- **Problem details**: Up to and including the line that contains "Given: Open the settings gear icon", write out every line of the entries exactly, beginning with the first. Omit the pictures.

- **Dataset records**:
^^^^^^^^

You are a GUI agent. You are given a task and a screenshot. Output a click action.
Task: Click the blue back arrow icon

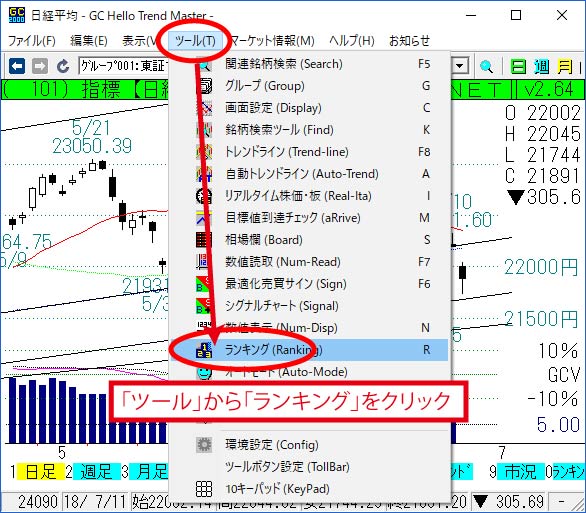point(17,67)
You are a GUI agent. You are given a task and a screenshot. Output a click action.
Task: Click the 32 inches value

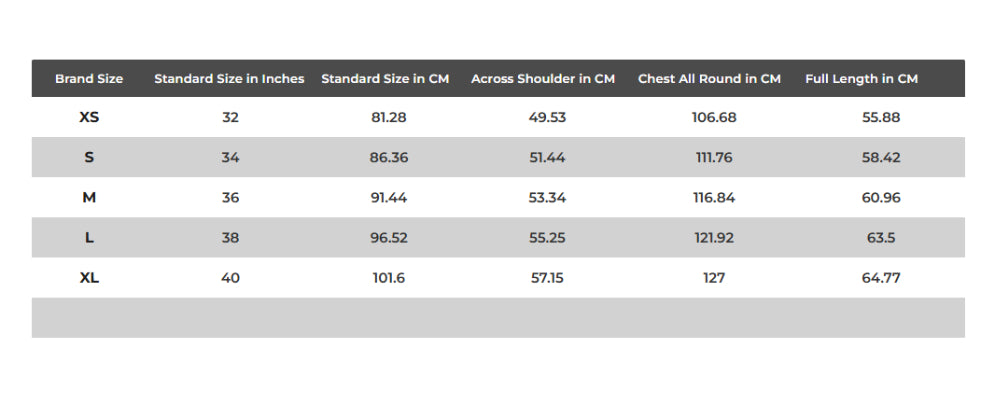pyautogui.click(x=230, y=117)
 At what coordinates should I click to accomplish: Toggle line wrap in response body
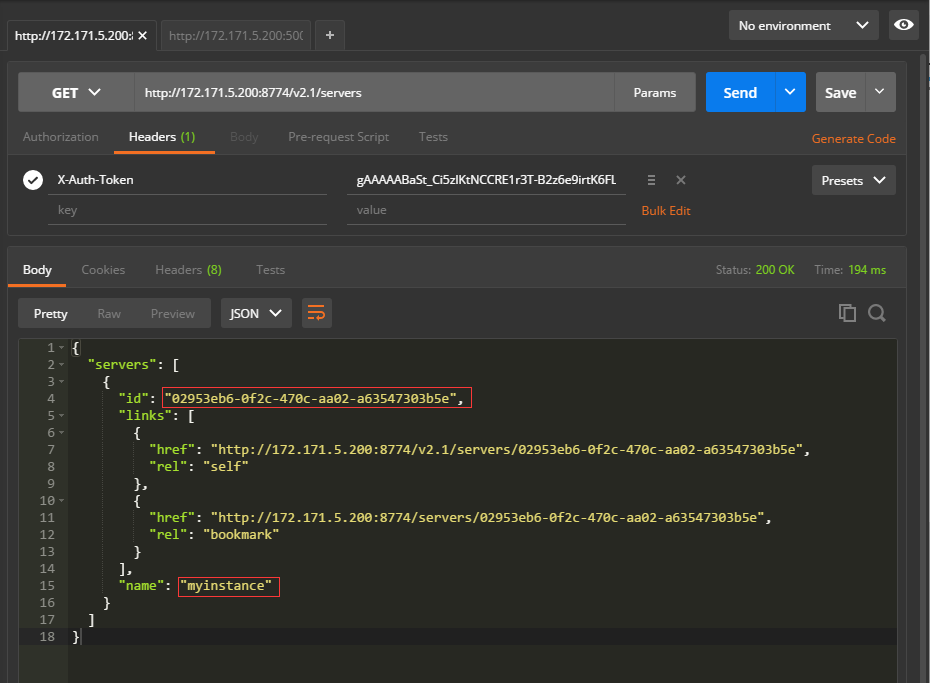317,313
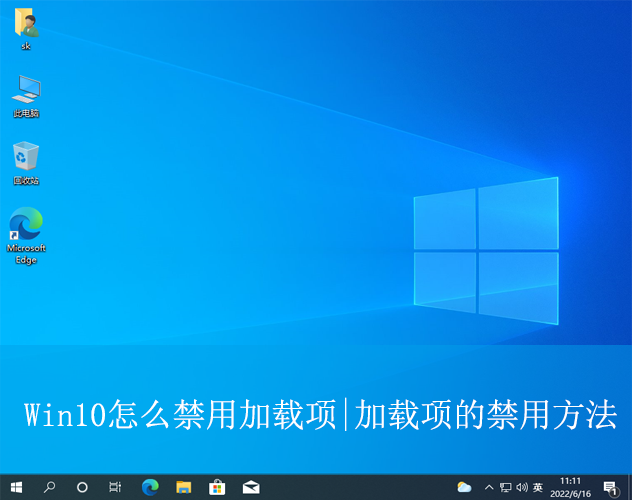632x500 pixels.
Task: Select the 此电脑 desktop icon
Action: pyautogui.click(x=26, y=95)
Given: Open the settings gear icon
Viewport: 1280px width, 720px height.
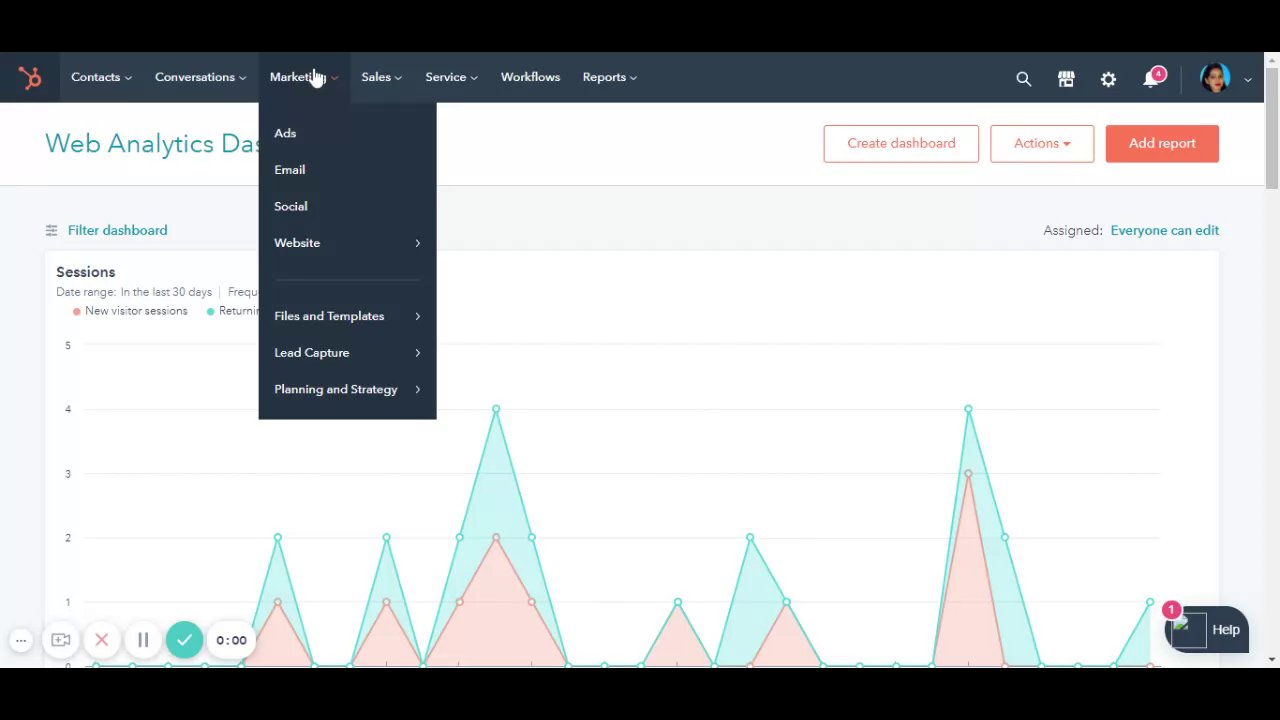Looking at the screenshot, I should click(x=1108, y=78).
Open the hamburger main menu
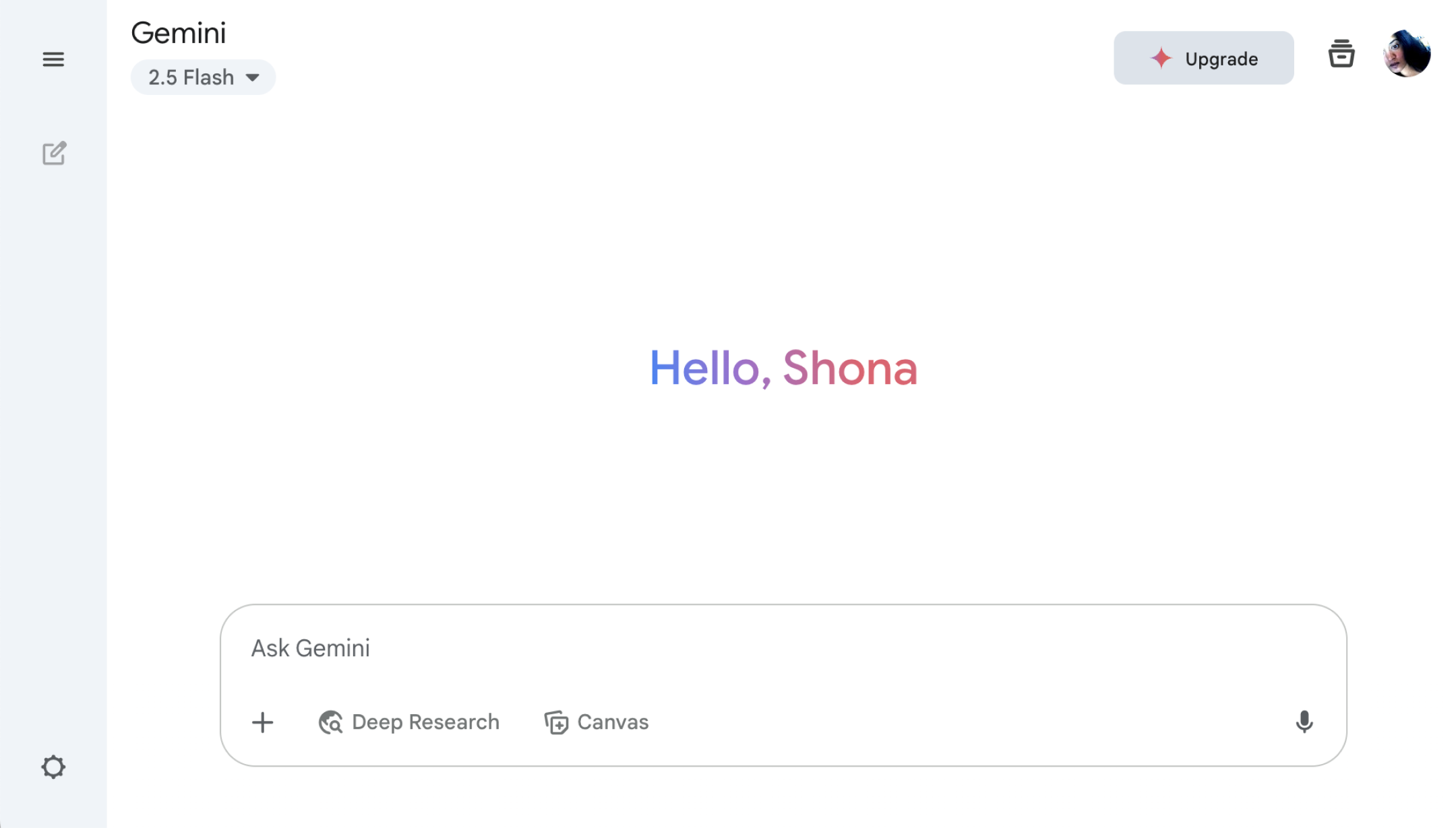Viewport: 1456px width, 828px height. 53,59
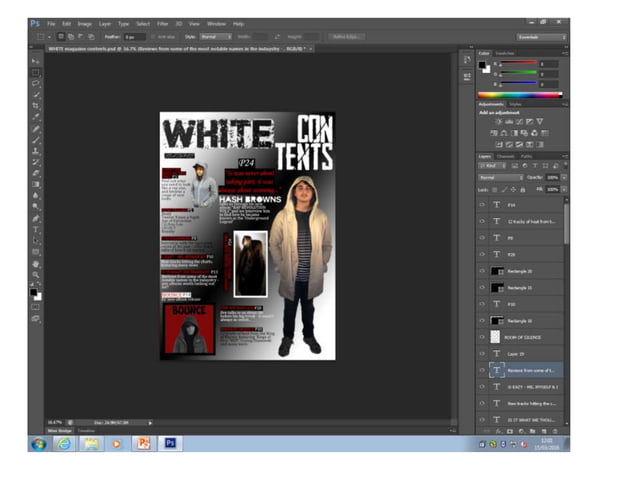Click the Internet Explorer taskbar icon
The width and height of the screenshot is (638, 478).
[64, 442]
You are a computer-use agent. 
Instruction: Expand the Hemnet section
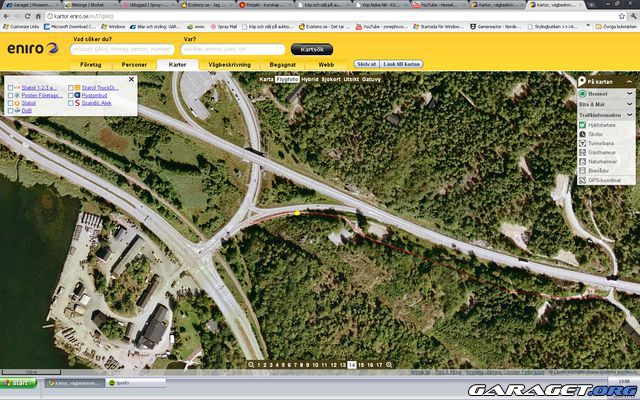coord(629,93)
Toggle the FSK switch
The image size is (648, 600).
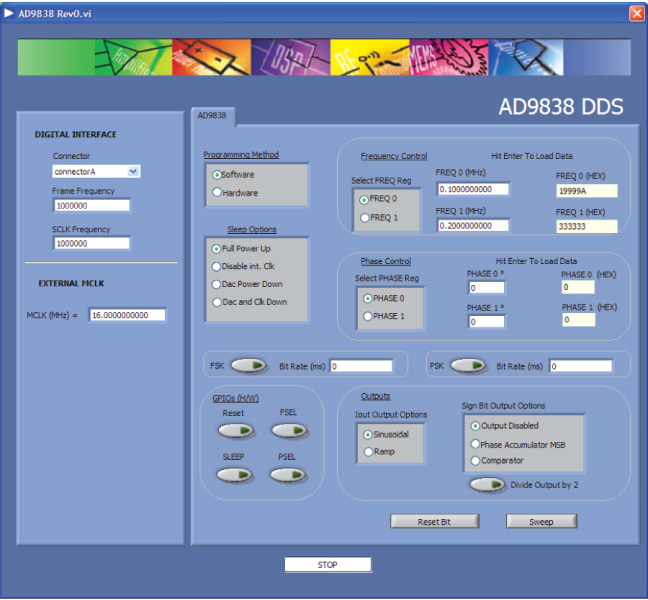[x=250, y=365]
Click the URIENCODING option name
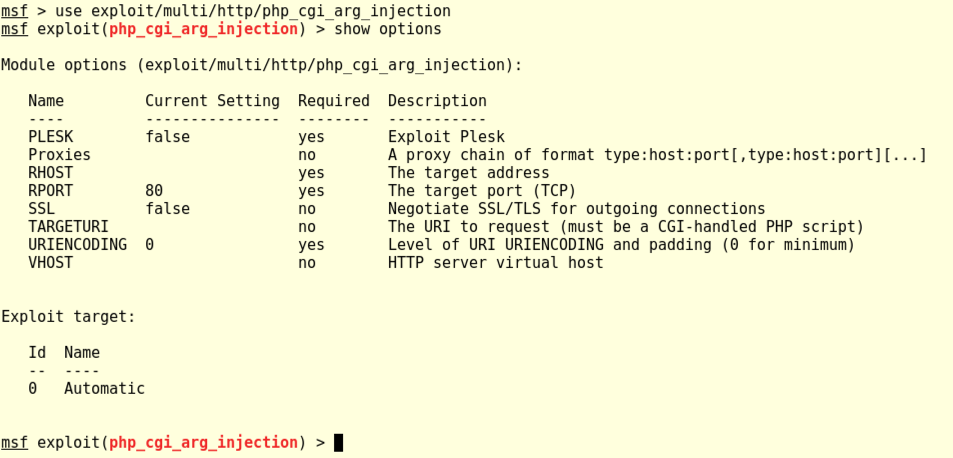This screenshot has height=458, width=953. point(77,245)
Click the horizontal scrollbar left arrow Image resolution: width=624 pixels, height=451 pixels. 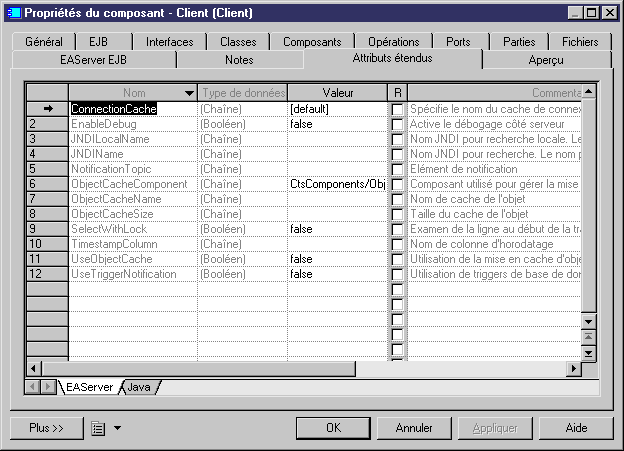35,369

^^^^^^^^

- **Output of the exercise**:
You are a GUI agent. You are given a task and a screenshot. Output a click action.
Task: Click the blue back arrow icon

point(17,67)
You are a GUI agent. You are given a task and a screenshot. Output a click action.
Task: Click the 32 inches value

pyautogui.click(x=230, y=117)
 At what coordinates should I click to accomplish: Toggle line wrap in response body
317,313
632x500 pixels.
Task: Select the 此电脑 desktop icon
Action: pyautogui.click(x=26, y=95)
Given: Open the settings gear icon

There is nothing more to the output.